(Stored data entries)
★ ★ ★
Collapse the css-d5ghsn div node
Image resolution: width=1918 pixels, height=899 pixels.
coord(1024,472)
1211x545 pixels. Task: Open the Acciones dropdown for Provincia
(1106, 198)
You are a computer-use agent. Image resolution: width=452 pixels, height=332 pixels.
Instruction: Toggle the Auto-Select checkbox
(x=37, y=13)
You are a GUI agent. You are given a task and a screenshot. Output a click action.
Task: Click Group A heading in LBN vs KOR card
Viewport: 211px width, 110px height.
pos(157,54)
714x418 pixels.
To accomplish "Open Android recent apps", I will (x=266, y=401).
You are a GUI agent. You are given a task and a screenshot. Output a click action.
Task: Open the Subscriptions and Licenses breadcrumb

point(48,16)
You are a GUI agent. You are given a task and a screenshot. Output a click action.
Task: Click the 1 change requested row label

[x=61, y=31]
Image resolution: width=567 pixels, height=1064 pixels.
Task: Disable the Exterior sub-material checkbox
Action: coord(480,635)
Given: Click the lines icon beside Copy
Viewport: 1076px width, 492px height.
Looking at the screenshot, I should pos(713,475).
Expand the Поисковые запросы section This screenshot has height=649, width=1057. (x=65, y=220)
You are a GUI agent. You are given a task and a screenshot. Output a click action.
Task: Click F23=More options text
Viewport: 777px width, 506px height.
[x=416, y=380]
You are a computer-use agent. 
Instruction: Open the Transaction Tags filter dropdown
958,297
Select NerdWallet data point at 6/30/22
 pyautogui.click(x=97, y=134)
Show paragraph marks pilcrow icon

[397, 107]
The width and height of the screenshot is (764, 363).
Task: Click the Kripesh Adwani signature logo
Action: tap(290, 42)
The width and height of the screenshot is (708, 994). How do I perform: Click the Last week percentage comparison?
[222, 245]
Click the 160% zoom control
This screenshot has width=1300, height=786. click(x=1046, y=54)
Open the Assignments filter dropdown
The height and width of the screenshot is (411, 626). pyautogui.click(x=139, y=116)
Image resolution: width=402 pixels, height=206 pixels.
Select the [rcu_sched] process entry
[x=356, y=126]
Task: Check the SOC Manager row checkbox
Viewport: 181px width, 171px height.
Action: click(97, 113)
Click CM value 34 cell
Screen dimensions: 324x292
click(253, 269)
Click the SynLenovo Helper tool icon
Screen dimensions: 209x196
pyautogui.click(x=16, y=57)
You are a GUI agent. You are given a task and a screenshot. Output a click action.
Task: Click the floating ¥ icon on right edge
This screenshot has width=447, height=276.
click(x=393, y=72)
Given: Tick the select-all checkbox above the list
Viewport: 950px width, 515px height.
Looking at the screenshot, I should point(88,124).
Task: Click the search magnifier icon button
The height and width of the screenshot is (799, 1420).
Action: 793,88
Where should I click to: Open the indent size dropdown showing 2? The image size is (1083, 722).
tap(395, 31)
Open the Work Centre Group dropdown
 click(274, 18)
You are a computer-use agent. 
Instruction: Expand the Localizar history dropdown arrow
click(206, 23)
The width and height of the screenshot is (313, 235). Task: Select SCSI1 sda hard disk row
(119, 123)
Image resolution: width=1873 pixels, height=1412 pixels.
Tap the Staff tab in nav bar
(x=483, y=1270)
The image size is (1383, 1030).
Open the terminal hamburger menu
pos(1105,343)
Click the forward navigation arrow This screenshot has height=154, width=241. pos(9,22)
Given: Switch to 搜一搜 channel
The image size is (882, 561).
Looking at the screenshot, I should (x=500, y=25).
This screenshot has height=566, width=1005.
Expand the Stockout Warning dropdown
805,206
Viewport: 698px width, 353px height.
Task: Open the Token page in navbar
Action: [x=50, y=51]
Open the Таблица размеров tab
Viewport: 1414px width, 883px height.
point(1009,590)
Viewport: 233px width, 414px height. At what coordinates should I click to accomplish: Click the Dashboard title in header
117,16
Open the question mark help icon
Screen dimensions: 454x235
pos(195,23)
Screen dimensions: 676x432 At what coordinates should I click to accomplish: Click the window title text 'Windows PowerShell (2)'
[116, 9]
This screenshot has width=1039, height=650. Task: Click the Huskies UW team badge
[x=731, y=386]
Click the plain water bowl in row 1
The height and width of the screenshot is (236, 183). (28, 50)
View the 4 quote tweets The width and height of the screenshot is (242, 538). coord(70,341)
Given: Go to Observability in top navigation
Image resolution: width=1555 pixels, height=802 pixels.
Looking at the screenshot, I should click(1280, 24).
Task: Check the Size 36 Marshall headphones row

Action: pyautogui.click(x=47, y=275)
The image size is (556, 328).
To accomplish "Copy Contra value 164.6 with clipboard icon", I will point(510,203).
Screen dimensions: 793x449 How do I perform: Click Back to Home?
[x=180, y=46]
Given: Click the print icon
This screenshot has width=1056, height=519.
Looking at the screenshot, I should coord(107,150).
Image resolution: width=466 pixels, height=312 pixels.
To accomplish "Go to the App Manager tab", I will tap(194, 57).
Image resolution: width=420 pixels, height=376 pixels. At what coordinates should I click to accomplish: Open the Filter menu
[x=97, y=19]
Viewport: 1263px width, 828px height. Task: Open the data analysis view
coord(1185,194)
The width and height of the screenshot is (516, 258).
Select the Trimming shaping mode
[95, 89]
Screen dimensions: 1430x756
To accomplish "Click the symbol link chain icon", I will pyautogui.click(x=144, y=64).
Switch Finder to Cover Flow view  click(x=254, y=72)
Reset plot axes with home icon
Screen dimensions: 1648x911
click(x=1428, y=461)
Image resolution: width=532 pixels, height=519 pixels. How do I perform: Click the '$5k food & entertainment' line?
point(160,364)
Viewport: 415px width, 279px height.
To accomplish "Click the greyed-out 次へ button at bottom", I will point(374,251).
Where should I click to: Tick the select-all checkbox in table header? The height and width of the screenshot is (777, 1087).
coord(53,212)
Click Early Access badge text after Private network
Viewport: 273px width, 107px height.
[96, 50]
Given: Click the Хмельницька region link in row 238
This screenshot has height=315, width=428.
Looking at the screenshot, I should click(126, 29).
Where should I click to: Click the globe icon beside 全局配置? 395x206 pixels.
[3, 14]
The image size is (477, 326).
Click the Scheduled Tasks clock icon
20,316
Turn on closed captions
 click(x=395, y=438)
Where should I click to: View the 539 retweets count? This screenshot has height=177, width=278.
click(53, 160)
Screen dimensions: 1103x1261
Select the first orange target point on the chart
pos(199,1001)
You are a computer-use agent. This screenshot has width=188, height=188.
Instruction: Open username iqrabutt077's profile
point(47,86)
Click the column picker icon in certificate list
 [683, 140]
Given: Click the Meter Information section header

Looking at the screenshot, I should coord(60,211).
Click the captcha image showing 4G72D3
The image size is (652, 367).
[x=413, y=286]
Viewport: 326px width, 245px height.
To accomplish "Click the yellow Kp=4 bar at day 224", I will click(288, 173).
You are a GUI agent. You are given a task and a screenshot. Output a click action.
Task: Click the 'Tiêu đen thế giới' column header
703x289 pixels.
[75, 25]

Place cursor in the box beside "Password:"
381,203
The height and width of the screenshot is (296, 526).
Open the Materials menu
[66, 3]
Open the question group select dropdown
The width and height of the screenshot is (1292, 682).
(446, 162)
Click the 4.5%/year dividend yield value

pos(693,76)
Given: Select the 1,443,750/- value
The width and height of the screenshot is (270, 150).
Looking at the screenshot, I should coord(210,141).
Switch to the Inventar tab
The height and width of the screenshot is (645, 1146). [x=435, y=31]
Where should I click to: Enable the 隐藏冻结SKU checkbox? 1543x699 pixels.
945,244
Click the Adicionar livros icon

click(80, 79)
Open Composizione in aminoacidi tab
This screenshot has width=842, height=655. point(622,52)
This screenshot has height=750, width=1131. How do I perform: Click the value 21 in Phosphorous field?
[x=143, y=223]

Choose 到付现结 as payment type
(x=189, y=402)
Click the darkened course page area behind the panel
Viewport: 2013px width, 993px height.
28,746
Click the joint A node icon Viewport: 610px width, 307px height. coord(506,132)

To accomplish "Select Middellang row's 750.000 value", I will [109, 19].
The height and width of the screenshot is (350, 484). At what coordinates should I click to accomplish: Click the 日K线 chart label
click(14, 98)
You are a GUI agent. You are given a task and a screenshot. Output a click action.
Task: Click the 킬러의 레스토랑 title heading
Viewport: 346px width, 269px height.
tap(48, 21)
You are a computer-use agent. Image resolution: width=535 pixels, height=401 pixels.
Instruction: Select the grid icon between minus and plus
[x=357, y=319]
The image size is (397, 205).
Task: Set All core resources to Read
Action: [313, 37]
★ ★ ★
For this exercise, output exactly the lines above from the line with "Click CM value 34 cell" to the line with "Given: Tick the", counting both, and leave out the rest.

Click CM value 34 cell
Screen dimensions: 324x292
click(253, 269)
Click the SynLenovo Helper tool icon
Screen dimensions: 209x196
pyautogui.click(x=16, y=57)
You are a GUI agent. You are given a task and a screenshot. Output a click action.
Task: Click the floating ¥ icon on right edge
This screenshot has width=447, height=276.
click(x=393, y=72)
Given: Tick the select-all checkbox above the list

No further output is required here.